As they spoke, the ktuvok had placed his arm around Tiblicolê, as if out of affection. Tiblicolê kept looking up at the ktuvok, with admiration in his eyes.
--Which side does Amnās favor, the iliū or the ktuvoks? asked Lerīmanio.
--The ktuvoks, said the monster. The ktuvoks are very strong-- stronger than the iliū and much stronger than you little men.
Finally Lerīmanio understood that the monster was not an iliu at all, but a ktuvok, and it intended to make them its slaves. Lerīmanio still had his hand on his sword-hilt; but the monster's clawed hand was close to Tiblicolê's neck; he could be killed before Lerīmanio could draw his sword.
--We will accept your god, said Lerīmanio. However, we have a ritual of submission to a lord. We place a silver token on the ground, and the lord picks it up, and thus becomes our master.
Saying this, he walked several paces away from the ktuvok and stuck the silver object in the ground.
Drawing his sword, he said, --The subject must also draw his sword and pledge service to the new lord.
He walked back to where the ktuvok sat next to Tiblicolê, and said, --Please go and pick up our token, and be our lord.
--If it amuses you, said the ktuvok, with a grin.
It rose, and leaving Tiblicolê where he was, it strode forward to pick up the silver object. As it walked away from them, Lerīmanio gathered his strength and pierced the ktuvok in the heart.
How it wailed, the ktuvok! How angrily it thrashed,
like a horse shaking a rider, like the sea tossing a ship.
Lerīmanio, implacable, held the sword-hilt.
Cursing, screaming, the ktuvok wished
to reach and rend him with its terrible claws.
But like a man taming a horse, he held tight;
like a captain who knows storms and seas
he kept his head. He twisted his sword
in the creature's heart, till it died and was still.
Tiblicolê shook his head as if waking, then threw himself down on the ground and cried. --I have disgraced you, O prince. I don't know what happened to me; it was like being in a dream, and I had to follow the monster.
--You looked in its eyes, said Lerīmanio. These are dangerous monsters, these ktuvoks! Let's hope that we don't meet another one; but if we do, we must attack immediately!
It took more than seven days to find their way out of the swamp; but they didn't meet any more ktuvoks.
The iliū came out to meet them, and greeted them kindly. They brought them to a palace in the city, and let them rest from their journey, before bringing them to a dinner with the king. They were given fish, scallops, and fruit, bread, olives, and sweet wine. Their king was Rāviciu, who was tenth in the line of Omontāsio, and his queen was Ridinari.
--O Rāviciu, we have travelled for many weeks to find you, and before you tell anything else, please tell us the meaning of this token.
He took out the silver object and handed it to the king.
The king laughed. --It's a pen, he said.
--What is a pen?
--A device for reading and writing. This is a sign from Iáinos that he wishes you to know the history of the world and the nature of divinity, which are written in our books.

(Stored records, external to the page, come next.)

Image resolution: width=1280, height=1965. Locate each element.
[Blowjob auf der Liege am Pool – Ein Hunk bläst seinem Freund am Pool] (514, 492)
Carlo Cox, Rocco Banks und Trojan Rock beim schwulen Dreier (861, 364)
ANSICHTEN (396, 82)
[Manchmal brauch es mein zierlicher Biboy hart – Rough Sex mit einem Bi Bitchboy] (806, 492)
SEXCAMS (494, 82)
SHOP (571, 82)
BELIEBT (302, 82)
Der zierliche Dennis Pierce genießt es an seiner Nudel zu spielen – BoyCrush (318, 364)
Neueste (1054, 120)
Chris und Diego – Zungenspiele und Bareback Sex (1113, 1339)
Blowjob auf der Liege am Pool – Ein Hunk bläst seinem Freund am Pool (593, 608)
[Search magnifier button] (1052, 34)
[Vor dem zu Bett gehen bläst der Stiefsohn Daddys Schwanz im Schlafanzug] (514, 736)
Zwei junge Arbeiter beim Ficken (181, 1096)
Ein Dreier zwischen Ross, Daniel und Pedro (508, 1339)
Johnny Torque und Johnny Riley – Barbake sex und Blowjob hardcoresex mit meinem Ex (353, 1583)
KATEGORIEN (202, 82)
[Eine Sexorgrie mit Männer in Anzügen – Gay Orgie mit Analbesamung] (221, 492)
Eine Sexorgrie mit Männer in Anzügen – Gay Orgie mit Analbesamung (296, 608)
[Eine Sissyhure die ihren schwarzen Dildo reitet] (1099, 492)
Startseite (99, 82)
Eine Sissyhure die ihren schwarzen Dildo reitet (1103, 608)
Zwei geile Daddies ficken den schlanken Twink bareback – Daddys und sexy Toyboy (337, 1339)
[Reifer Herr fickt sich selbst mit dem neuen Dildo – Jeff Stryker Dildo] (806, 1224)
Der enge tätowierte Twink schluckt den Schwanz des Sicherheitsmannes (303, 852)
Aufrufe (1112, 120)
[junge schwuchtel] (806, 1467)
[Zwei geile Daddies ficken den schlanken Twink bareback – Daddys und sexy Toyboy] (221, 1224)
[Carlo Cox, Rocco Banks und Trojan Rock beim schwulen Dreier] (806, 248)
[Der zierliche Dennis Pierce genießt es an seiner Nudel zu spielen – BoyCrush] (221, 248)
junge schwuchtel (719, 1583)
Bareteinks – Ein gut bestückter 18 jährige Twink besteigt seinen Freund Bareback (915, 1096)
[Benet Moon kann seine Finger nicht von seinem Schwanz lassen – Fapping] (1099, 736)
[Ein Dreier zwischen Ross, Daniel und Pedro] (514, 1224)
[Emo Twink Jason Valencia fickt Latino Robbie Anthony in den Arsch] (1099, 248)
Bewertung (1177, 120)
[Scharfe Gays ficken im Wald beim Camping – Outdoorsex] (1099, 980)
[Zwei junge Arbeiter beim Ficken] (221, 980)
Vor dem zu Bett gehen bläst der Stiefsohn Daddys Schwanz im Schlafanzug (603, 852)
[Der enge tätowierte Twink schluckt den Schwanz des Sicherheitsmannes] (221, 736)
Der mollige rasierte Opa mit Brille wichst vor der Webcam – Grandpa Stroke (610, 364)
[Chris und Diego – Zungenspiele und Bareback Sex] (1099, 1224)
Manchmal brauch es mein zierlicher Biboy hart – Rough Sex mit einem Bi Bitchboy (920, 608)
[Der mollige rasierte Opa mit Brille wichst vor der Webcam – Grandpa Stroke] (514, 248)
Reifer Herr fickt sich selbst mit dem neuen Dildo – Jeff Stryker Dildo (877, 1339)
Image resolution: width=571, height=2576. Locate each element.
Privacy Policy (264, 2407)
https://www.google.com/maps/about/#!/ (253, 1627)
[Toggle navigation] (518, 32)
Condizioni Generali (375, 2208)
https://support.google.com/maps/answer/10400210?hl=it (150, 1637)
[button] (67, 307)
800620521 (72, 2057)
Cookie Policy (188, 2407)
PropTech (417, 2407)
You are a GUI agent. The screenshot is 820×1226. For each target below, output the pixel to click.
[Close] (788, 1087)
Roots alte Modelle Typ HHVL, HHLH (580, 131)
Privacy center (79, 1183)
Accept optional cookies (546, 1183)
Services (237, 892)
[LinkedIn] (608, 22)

When the king said this, the silver object transformed itself back into the divine messenger.
--I am pleased with you, the messenger told Lerīmanio. You have come to where there is knowledge. Knowledge is the first step toward wisdom, and one which many refuse to take. Listen to the iliū, and Iáinos will make you into the core of mankind, those who know his name, and you will be called Cuzeians.
--Should we put a token down so that the divine messenger can pick it up? asked Tiblicolê.
--No, I created that story to fool the ktuvok. We are here to learn, and ceremonies do not teach; only listening teaches!
Lerīmanio and Tiblicolê spent a year in the city of the iliū, learning to know Iáinos the maker, Eīledan the shaper, Ulōne the response. They were the first Knowers of Iáinos among men for ten thousand years. They learned the history of the world as well, exactly as it has been related in this book, and they learned many other things as well.
Finally they departed the city of the iliū, with gifts from Rāviciu and Ridinari, and travelled back to their own country, Tīblixūnas. The Masāntigō were delighted to learn the nature of the divinity they had acknowledged but not known. All of them came to know Iáinos, and they were now called the Cuzeians.